Can you carry on the piece about coprocess file descriptors in ksh and zsh, starting after its last sentence?
== EXCERPT PROVIDED
Let me quote the ksh manual:

       <&digit       The standard input is duplicated  from  file
                     descriptor  digit  (see  dup(2)).  Similarly
                     for the standard output using >&digit.

       <&digit-      The file descriptor given by digit is  moved
                     to  standard input.  Similarly for the stan­
                     dard output using >&digit-.

       <&-           The standard input is closed.  Similarly for
                     the standard output using >&-.

       <&p           The  input  from  the co-process is moved to
                     standard input.

       >&p           The output to the  co-process  is  moved  to
                     standard output.

Zsh lack the <&digit- feature.  Note the difference between &digit and
&p: &digit duplicates the file descriptor while &p moves it.  All of
these manipulate the descriptos of the shell, since once the coprocess is
started, it is a separate process, the shell does not have much control
over it.  The shell keeps two descriptors, one write-only descriptor
which is connectred to the input of the coprocess, and one read-only
descriptor which is connected to the output of the coprocess.

>&p moves the write descriptor, which writes to the co-process to
standard output.  So in ksh (at least in pdksh and in ksh93) you can do

echo foo >&p

>&p itself does not close the write descriptor, but when the command
whose output was redirected terminates, it brings down its file
descriptors, which closes the last output to the coprocess.  echo is a
bad example here, since it is a builtin, so it is handled specially.

Similarily

read <&p

moves the descriptor which reads from the coprocessor output to the
standard input, and when read terminates, its input is closes, which
closes the coprocess output.

Now that's theory, the practice is not that good.  It seems that both
ksh93 and pdksh has a buggy coprocess implementation (the most recent
pdksh may have a fix, I used one dated April 1996).  Before the coprocess
starts, two pipes are created, which means four file descriptors.  The
shell forks then:

ipipe[0] - the read descriptor for the parent handled by <&p and read -p
           closed in the child
ipipe[1] - the output of the coprocess in the child
           closed by the parent. ksh does not, zsh does close it
opipe[0] - the input of the coprocess in the child
           closed by the parent. ksh does, zsh does not close it
opipe[1] - the write descriptor for the parent handled by >&p and print -p
           closed by the child

Ksh above stands for both ksh93 and pdksh.
====
== EXTRACTED DATA
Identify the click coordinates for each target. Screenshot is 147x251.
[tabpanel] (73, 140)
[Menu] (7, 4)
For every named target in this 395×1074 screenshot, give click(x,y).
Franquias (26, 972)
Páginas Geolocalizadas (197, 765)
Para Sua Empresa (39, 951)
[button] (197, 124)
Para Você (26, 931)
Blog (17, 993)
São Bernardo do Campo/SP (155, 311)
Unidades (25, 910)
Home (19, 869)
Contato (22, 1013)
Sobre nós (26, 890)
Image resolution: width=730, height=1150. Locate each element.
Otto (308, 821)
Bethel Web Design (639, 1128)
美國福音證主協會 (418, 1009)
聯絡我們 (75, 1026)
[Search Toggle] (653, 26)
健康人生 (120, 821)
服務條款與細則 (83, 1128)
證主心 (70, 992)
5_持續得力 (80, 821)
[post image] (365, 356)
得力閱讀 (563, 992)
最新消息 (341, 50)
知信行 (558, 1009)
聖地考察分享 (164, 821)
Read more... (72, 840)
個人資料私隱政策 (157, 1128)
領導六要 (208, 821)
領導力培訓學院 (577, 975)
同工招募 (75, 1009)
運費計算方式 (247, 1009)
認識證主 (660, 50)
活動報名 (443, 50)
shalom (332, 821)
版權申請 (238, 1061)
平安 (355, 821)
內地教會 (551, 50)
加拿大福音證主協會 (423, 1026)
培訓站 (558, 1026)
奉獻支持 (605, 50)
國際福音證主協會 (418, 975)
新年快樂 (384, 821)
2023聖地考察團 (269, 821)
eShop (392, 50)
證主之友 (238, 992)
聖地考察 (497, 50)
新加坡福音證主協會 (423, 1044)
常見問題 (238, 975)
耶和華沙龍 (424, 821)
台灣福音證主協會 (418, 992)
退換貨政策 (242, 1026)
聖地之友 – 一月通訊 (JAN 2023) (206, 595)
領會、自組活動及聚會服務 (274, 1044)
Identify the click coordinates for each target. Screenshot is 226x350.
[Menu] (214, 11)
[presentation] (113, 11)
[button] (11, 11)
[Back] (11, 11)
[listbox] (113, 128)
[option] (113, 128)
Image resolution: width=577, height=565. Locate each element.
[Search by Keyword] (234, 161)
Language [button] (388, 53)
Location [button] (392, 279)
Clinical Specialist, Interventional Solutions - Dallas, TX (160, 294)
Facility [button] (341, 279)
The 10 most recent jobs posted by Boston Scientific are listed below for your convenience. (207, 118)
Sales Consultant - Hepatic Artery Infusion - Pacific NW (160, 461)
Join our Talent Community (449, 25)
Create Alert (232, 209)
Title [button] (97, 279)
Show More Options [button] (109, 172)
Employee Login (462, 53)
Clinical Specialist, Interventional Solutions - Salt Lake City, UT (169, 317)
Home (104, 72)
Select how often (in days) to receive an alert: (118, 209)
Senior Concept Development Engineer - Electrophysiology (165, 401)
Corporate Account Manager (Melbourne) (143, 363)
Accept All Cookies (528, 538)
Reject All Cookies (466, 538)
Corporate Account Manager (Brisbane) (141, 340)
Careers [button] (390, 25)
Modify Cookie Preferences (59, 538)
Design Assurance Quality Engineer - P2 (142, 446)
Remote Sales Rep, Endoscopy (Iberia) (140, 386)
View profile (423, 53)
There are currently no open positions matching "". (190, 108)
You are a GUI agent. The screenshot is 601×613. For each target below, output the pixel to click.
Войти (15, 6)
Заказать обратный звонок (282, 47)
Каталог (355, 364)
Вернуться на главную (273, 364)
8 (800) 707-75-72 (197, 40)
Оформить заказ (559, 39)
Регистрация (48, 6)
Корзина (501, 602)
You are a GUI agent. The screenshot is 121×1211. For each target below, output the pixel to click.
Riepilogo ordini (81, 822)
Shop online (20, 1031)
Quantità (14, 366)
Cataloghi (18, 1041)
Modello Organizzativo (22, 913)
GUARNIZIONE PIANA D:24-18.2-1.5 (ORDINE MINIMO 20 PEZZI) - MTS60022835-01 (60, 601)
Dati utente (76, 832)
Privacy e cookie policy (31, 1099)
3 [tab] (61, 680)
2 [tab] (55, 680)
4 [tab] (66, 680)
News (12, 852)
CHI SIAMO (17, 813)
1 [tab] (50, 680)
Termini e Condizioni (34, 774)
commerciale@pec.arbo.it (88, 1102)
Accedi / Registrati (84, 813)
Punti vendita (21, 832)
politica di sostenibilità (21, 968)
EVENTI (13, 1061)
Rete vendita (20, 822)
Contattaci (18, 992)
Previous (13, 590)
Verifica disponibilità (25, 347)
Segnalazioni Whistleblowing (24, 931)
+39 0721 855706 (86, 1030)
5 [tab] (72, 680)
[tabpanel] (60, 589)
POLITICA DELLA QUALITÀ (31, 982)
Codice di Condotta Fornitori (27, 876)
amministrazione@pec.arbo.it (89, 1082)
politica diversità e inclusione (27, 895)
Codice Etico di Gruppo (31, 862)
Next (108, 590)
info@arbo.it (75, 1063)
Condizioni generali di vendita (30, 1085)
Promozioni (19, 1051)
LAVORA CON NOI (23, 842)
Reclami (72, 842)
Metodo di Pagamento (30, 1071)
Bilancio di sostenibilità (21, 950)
====
RESPONSE>
Zsh duplicates the descriptor on >&p and <&p unlike ksh which moves it.

echo foo >&p

On ksh this should move the write descriptor.  pdksh does the move.
ksh93 duplicates the descriptor instead of closing it, and then forgets
about it, so on ksh93 it is impossible to close the output to the
coprocess (opipe[1] above) after this.

read <&p

Both ksh93 and pdksh moves ipipe[1] (which is wrong).

Example ksh session (how it is supposed to work):

% pdksh
$ tr 'a-z' 'A-Z' |&
[1] 2330
$ echo foo >&p
$ 
[1] + Done                 tr a-z A-Z 
$ read <&p
$ echo $REPLY
FOO

This actually works on Linux with pdksh, but ls -l /proc/pid/fd when pid
is the PID of pdksh reveals the unclosed descriptors.

To fix the descriptor leak in zsh it is probably enough to add a
zclose(opipe[0]) right after the zclose(ipipe[1]) in exec.c near line
753.  I think it whould be preferable to modify zsh to match the
documented ksh behavior, i.e. moving the descriptor instead of
duplicating it.

Bart wrote:
> On May 6, 12:47pm, Bernd Eggink wrote:
> } In ksh, the connection is done by 'read -p' and 'print -p'. You can't
> } say "print foo >&p" or "read bar <&p", whereas in zsh you can say either

You can do it in ksh too.

> } "print -p foo" or "print foo >&p". What I meant by "inconsistency" is
> } that in zsh >& and <& mean different things, depending on whether a 'p'
> } or a digit follows.

In fact, zsh is consistent, ksh isn't, since zsh always duplicates
decriptors which ksh moves them then p is used.

> descriptor 3.  3>&p means copy the shell's coproc output to descriptor
> 3.  3<&0 means copy the shell's standard input to 3.  3<&p means copy the
> shell's coproc input to 3 (not move the coproc's input to 3).

That's correct provided that the term `shell's coproc output' means `the
shells output to the input of the coprocess' and the term `shell's coproc
input' menad `the shell's input from the output of the coprocess'.

> Ksh, on the other hand, appears to treat <&p as "the coproc end of the
> two-way pipe" and >&p as "the ksh end of the two-way pipe".  This isn't
> the same as other descriptors, but then other descriptors aren't pipes.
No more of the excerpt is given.